24 of 362 comments (clear)

  1. Low gravity eating? by PFactor · · Score: 4, Funny

    Were this to be a longer flight, how would they solve the problem of eating with chopsticks in low gravity?

    --
    Don't believe anything I say. I crash test crack pipes for a living.
    1. Re:Low gravity eating? by Epistax · · Score: 4, Insightful

      I'll pretend you're being half serious.

      Eating with chopsticks in space would be easier than eating with a knife or fork. For using either of those, you must apply pressure against a back surface. You won't be able to stab a steak in the air (not that they get steak) as it would go flying into a research colony of ants and spread havok (I for one welcome yadda yadda yadda). Same thing with knives. With spoons, you're relying on gravity to hold whatever you picked up on the spoon.

      With chopsticks, however, you provide pressure to two sides of a food particle. While making a mistake might be more spectacular (fling), they are less likely to happen.

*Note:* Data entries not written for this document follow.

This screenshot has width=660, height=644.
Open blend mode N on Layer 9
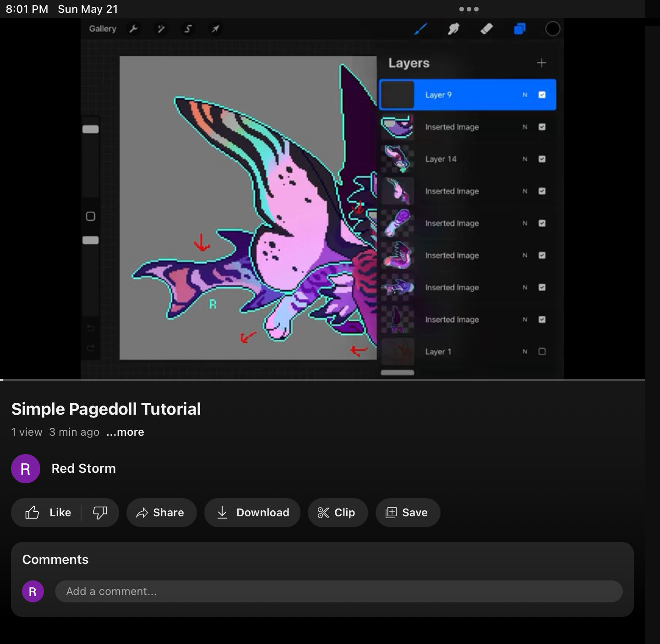pos(525,95)
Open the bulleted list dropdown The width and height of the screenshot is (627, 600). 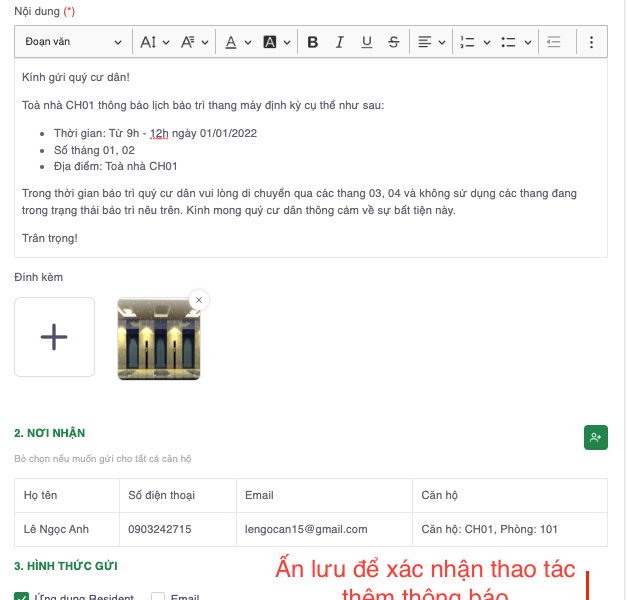[x=514, y=42]
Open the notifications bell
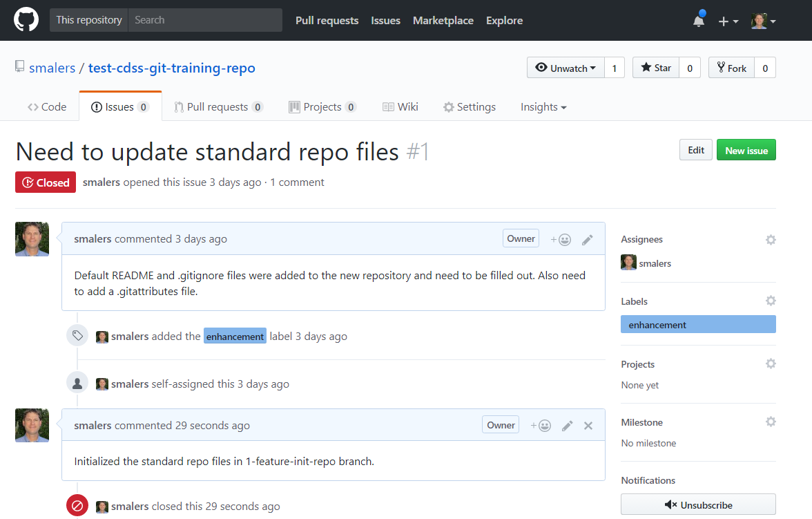Image resolution: width=812 pixels, height=519 pixels. pos(698,21)
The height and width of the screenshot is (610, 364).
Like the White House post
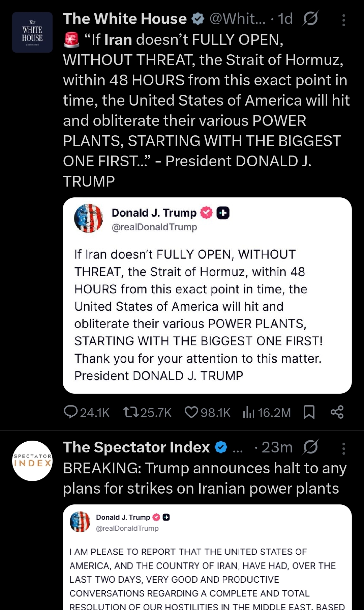tap(191, 412)

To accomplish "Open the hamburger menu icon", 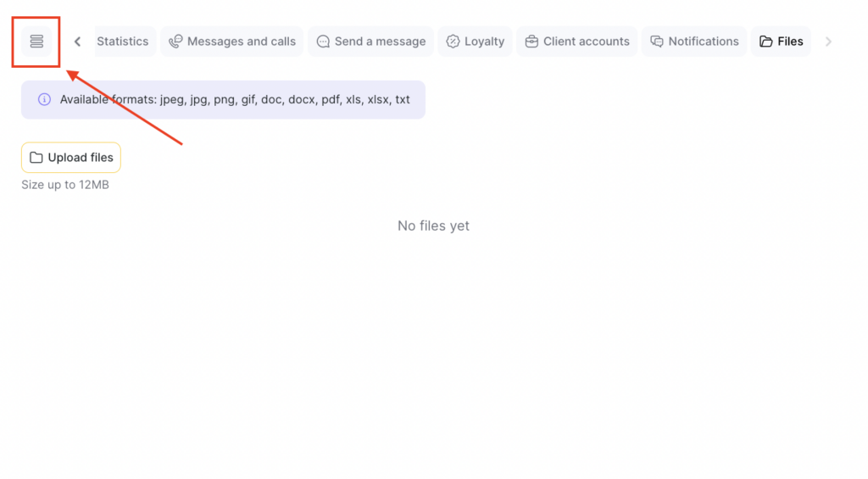I will pyautogui.click(x=36, y=42).
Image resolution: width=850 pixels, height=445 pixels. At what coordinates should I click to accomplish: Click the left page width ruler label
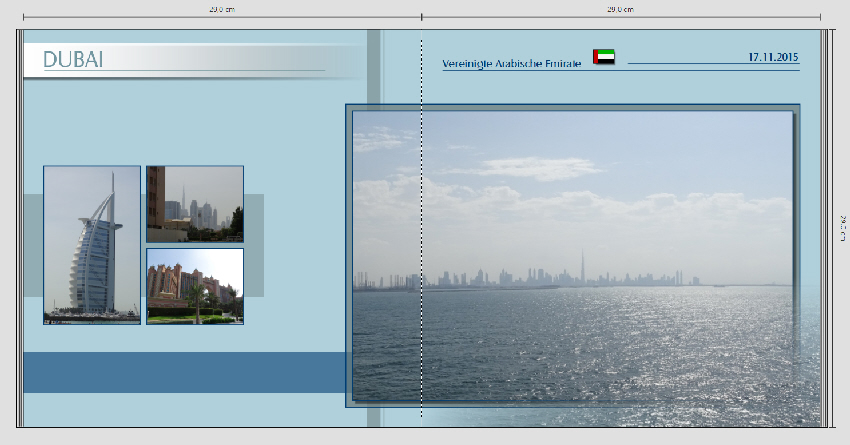[221, 9]
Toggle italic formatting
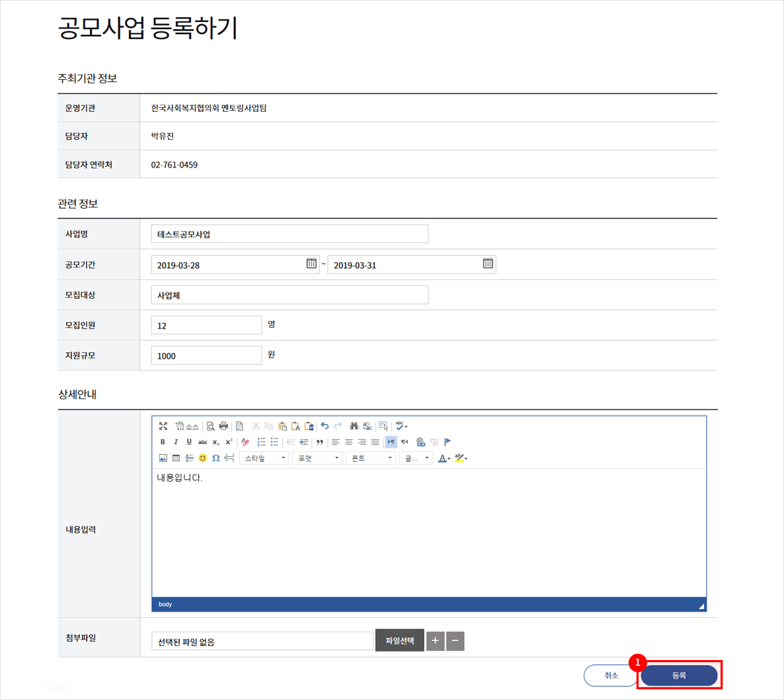Image resolution: width=784 pixels, height=700 pixels. click(176, 442)
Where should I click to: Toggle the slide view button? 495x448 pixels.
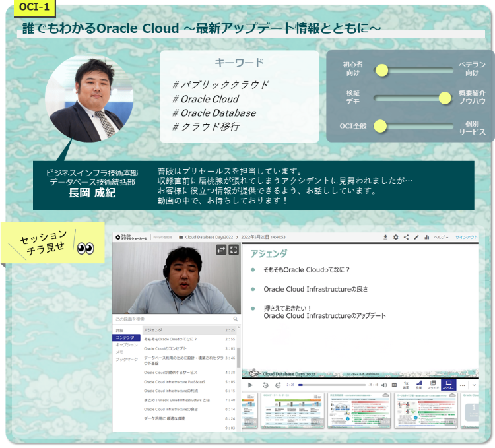click(433, 385)
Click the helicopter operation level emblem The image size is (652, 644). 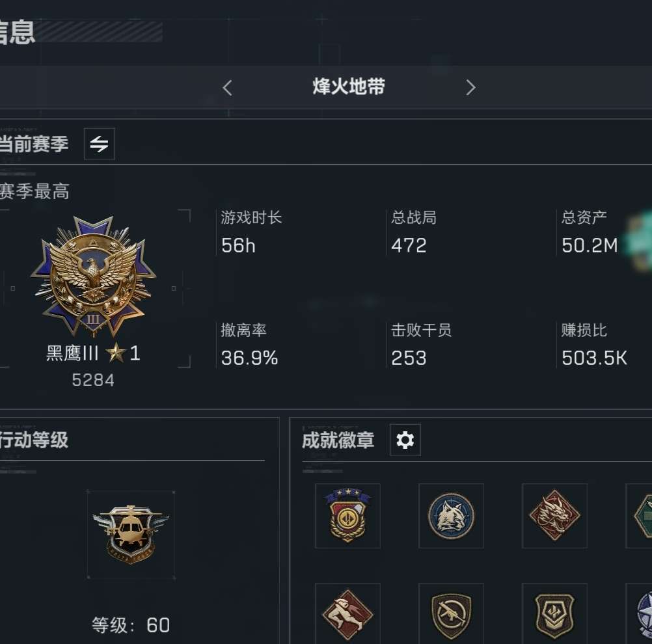pyautogui.click(x=131, y=534)
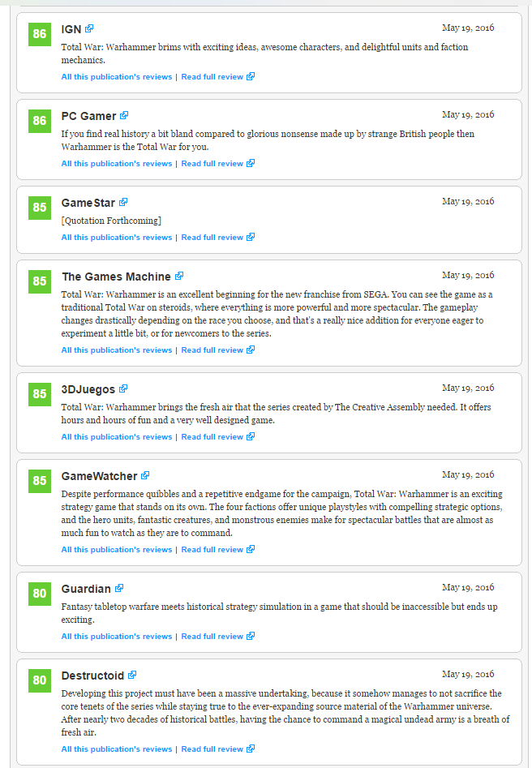Read full review from GameStar
This screenshot has width=532, height=768.
(x=218, y=237)
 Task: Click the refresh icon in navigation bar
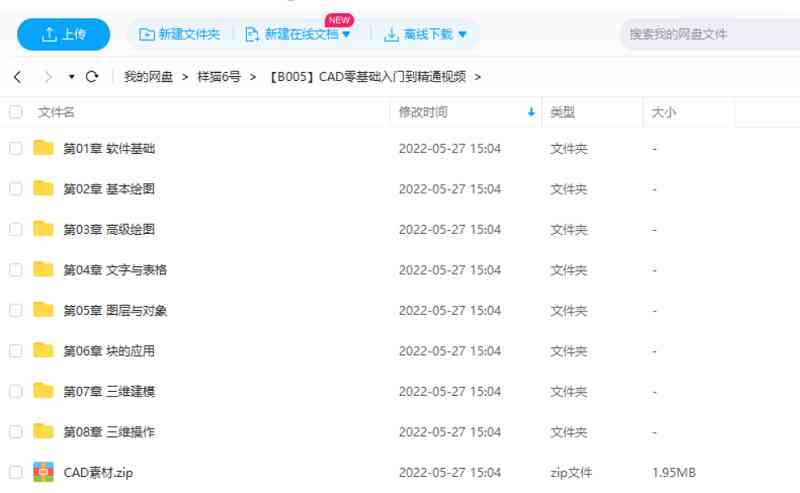pos(92,77)
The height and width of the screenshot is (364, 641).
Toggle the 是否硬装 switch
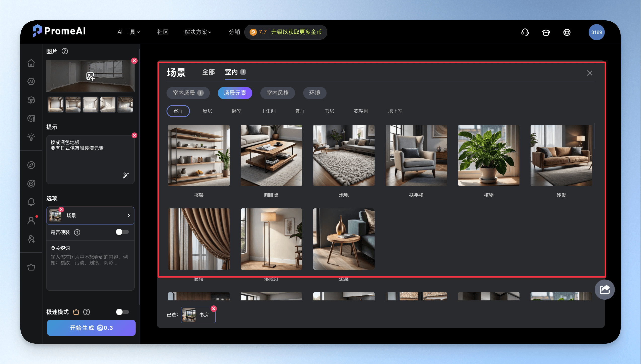(x=122, y=232)

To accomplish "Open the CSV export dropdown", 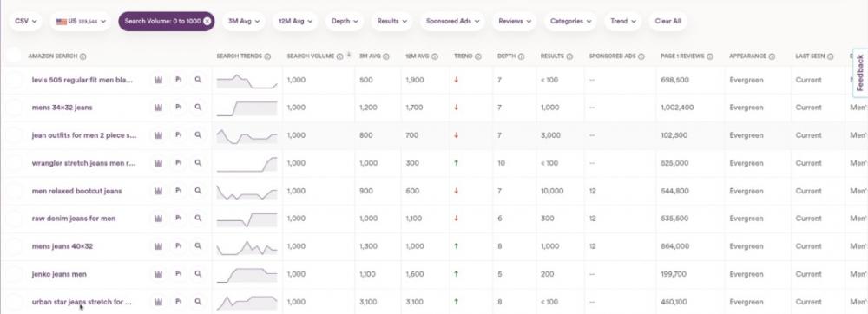I will (x=25, y=21).
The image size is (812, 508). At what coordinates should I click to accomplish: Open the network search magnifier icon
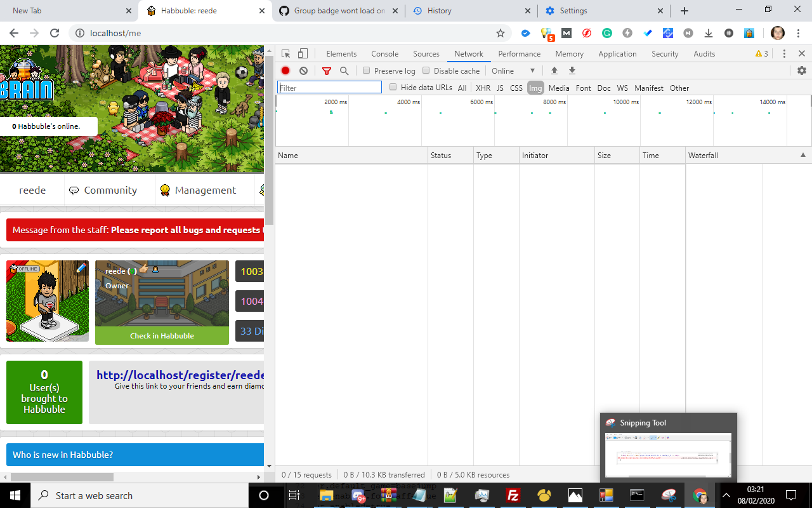tap(344, 70)
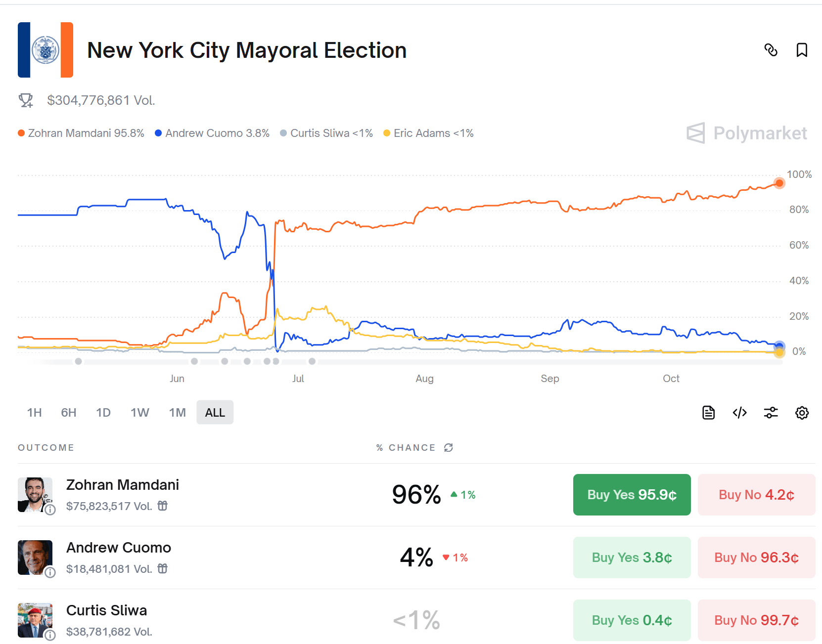The image size is (822, 644).
Task: Open the document icon below chart
Action: coord(708,412)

      Sticky rice, anyone?

  2. Blimey by JohnGrahamCumming · · Score: 4, Funny

    [1800s-style Imperialist Brit Mode On]
    Next you'll be telling us that old Johnny Chinaman has gained mastery
    over the atom and created a doomsday weapon ready to threaten our
    very own God-fearing people.

    Well never fear gentle-people, in my new steam-o-matic flying machine
    I'll quickly handle this yellow menace so your children can sleep
    soundly!

    God Bless Queen Victoria
    [1800s-style Imperialist Brit Mode Off]

  3. The 60's called... by pdbogen · · Score: 3, Funny

    They want their space program back.

    (Sorry. :()

  4. Re:This is exactly what the world needs by sl0ppy · · Score: 3, Interesting

    unfortunately, the US and Russia probably won't be part of this space race, which may leave us behind the times.

    instead, we'll have China, India, and a few other countries making leaps and bounds, possibly passing both the US and Russia before either country figures out to re-join the space race.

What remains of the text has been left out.